Take Warren Buffet and his investment vehicle Berkshire Hathaway. In the years Buffet has been running Berkshire Hathaway, the book value has compounded at an amazing 19.2% per annum. This gigantic per annum return, sustained over half a century, represents a standard of outperformance that has no close rival and probably never will. Berkshire’s stock price has vaulted from $18 a share to $285,000.
Investors of Berkshire Hathaway shares would have benefitted from Warrens brilliance and attained vast amounts of wealth along the way. But how many of us would have been willing to live through the drawdowns and long periods of underperformance he endured to get there? Just go look at Berkshire Hathaway shares to see the amount of volatility experienced through the period. Investors in Berkshire Hathaway have had to endure underperformance as compared with the S&P 500 more than half the time (over various time-periods) and have suffered huge drawdowns in order to outperform so dramatically in the aggregate. No pain, no gain.
Shares bought in May
I took advantage in volatility at the beginning of May to make the following purchases as part of my monthly stock purchase programme.
- Bought 6 Shares in Imperial Brands for £26.9 a share.
- Bought 4 Shares in BAT for £39 a share.
- Bought 24 shares in Sage for £6.60 a share .
- Bought 3 shares in RB for £57.30 a share.
The above purchases add about £28 in annual dividend income for my portfolio and keeps it ticking along nicely towards the next goal of £2,500.
The one thing I will say about the above companies is that there are of the highest quality in the FTSE 100 universe. I will go one step further and say that if I were to hold only 10 shares from all FTSE 350 stocks, the above 4 would be part of the 10.
This is how much I rate the above mentioned companies.

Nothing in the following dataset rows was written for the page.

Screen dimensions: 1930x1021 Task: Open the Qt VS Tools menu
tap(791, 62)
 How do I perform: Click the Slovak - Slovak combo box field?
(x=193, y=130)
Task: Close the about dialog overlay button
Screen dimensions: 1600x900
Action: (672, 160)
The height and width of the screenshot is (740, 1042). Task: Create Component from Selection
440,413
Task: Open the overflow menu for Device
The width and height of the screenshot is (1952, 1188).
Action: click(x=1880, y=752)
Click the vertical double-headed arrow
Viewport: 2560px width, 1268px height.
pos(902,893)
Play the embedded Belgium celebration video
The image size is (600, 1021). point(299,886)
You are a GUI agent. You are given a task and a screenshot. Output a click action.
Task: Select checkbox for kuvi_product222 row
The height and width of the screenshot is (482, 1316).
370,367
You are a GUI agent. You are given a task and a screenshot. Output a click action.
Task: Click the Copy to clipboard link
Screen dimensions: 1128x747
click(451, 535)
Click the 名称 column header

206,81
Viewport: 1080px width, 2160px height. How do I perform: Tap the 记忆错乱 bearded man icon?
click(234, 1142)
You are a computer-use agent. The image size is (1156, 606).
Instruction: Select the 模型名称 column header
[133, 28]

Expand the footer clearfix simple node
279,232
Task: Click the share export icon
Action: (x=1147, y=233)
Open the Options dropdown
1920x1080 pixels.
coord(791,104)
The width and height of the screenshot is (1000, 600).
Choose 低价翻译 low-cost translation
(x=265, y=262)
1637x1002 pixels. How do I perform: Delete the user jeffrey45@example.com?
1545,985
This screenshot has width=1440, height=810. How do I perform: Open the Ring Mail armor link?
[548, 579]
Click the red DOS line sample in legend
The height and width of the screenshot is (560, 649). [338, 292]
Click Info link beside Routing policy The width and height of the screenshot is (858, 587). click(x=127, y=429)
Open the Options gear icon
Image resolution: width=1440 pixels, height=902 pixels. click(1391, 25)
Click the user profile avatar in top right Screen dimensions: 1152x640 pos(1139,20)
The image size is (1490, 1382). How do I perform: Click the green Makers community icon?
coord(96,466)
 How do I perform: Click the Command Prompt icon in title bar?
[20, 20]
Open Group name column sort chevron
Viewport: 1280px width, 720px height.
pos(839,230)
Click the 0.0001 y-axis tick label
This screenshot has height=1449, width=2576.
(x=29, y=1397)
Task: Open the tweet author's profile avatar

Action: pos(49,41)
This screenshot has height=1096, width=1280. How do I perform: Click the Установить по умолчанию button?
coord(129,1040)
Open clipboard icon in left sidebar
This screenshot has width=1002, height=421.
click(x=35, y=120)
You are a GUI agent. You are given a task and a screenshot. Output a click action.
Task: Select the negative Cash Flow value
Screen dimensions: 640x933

It is amazing that companies of this quality have sold off to the extent they have during what seems to be the final stages of the bull market. I understand the point of view that as interest rates rise, share prices in solid defensive companies will fall as investors will move away from these and go into bonds.
But bonds do not have the qualities of the above mentioned companies. Bonds do not pay you higher and higher amounts every year.
These companies on the other hand do. Go and have a look at their dividend records. As they generate more and more cash year after year, they keep sending increasing amounts of dividends to those that have ownership stakes in them via share ownership. I think bond holders will look back years from now and regret their decision of swapping out equity on the cheap in these companies in order to put their money into low yielding bonds.